A ruling in favor of homosexual behavior would open the door to other groups making the same claim based on their sexual “orientation,” such as pedophilia, bestiality and transsexuality. It might also remove another roadblock to homosexual activism in the schools.

One mother, who is a CWA member from St. Louis , wrote to me recently that she was thankful that her son got out of the homosexual lifestyle because his former male partner is now dying of AIDS. “But thanks be to God, my son was spared because he got out in time,” she wrote.

The petitioners are claiming that states have no right to enact moral laws and they want the court to reverse its 1986 ruling in Bower v. Hardwick, which held that there is no constitutional right to engage in homosexual sodomy. What Justice Byron White said then is still true: To claim that homosexual sodomy is a fundamental constitutional right “implicit in the concept of ordered liberty, is at best facetious.”

···

Tasks to carry out
1 – Transcribe the stretch of the sodomy-case commentary from "A ruling in" through "in the schools.".
2 – According to the sodomy-case commentary, what did the 1986 ruling in Bower v. Hardwick hold?
3 – Write the next part of the sodomy-case commentary, picking up after its final sentence.

Data

···

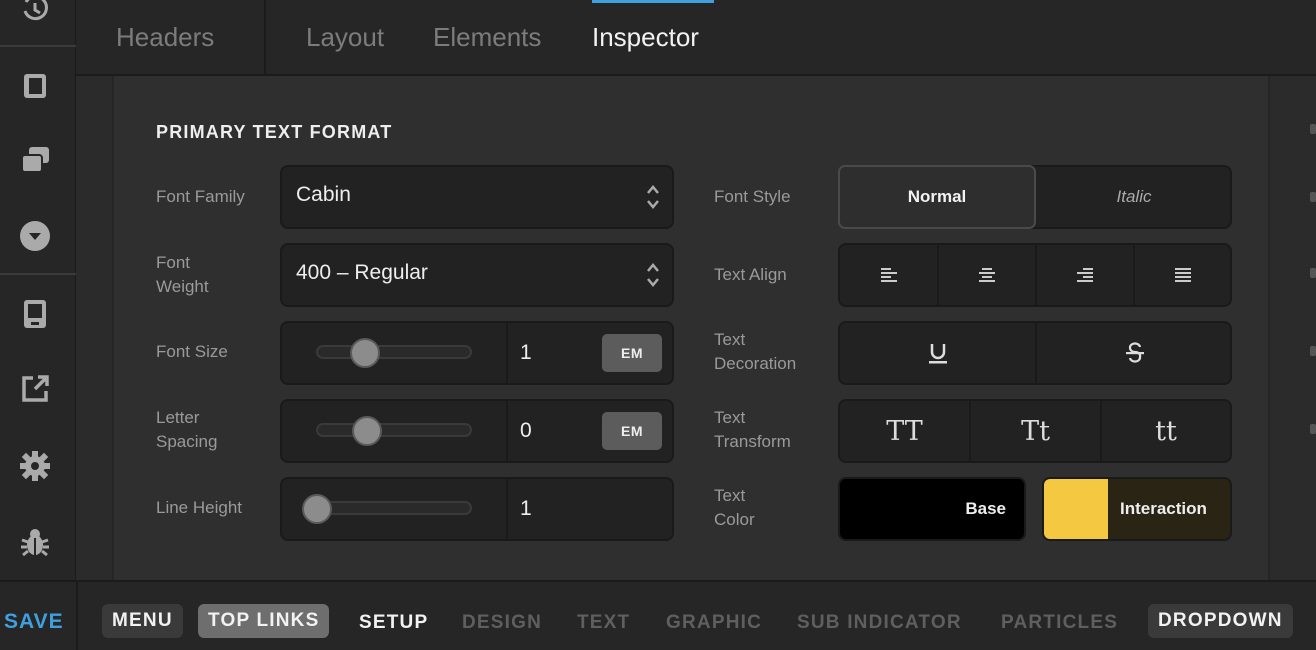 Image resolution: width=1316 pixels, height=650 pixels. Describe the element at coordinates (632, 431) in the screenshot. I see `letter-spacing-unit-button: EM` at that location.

···

List of answers
1 –
A ruling in favor of homosexual behavior would open the door to other groups making the same claim based on their sexual “orientation,” such as pedophilia, bestiality and transsexuality. It might also remove another roadblock to homosexual activism in the schools.

2 – It held that there is no constitutional right to engage in homosexual sodomy.

3 –
Furthermore, any claim that morality can’t be legislated is to miss the point of this case. The homosexuals in the Texas sodomy case are trying to legislate their brand of morality.

It adversely changes our culture to claim that heterosexual and homosexual sex are moral equivalents. Stealth attempts to usurp the godly morality of heterosexual marriage, trying to apply it to other sexual relationships, cheapens the irreplaceable institution of marriage and undermines its protections in law.

  • Joey Davis lives in Branson. She serves as state director for Concerned Women of America .

Con: Court should throw out harmful law in favor of equal protection and due process for all citizens.

The U.S. Supreme Court should reverse its 1986 ruling in Bowers v. Hardwick that the Constitution doesn’t protect homosexual sodomy. The muddled and prejudiced 5-4 Bowers decision appears to criminalize being a homosexual, thereby damaging citizens who happen to be gay or lesbian.

The court ought to follow three-quarters of the states, which have already eliminated their sodomy laws, by deciding in Lawrence and Garner v. Texas that the same-sex sodomy laws in Texas and three other states ( Oklahoma , Kansas and Missouri ) are unconstitutional. These laws criminalize intimate conduct between same-sex partners that is legal between men and women.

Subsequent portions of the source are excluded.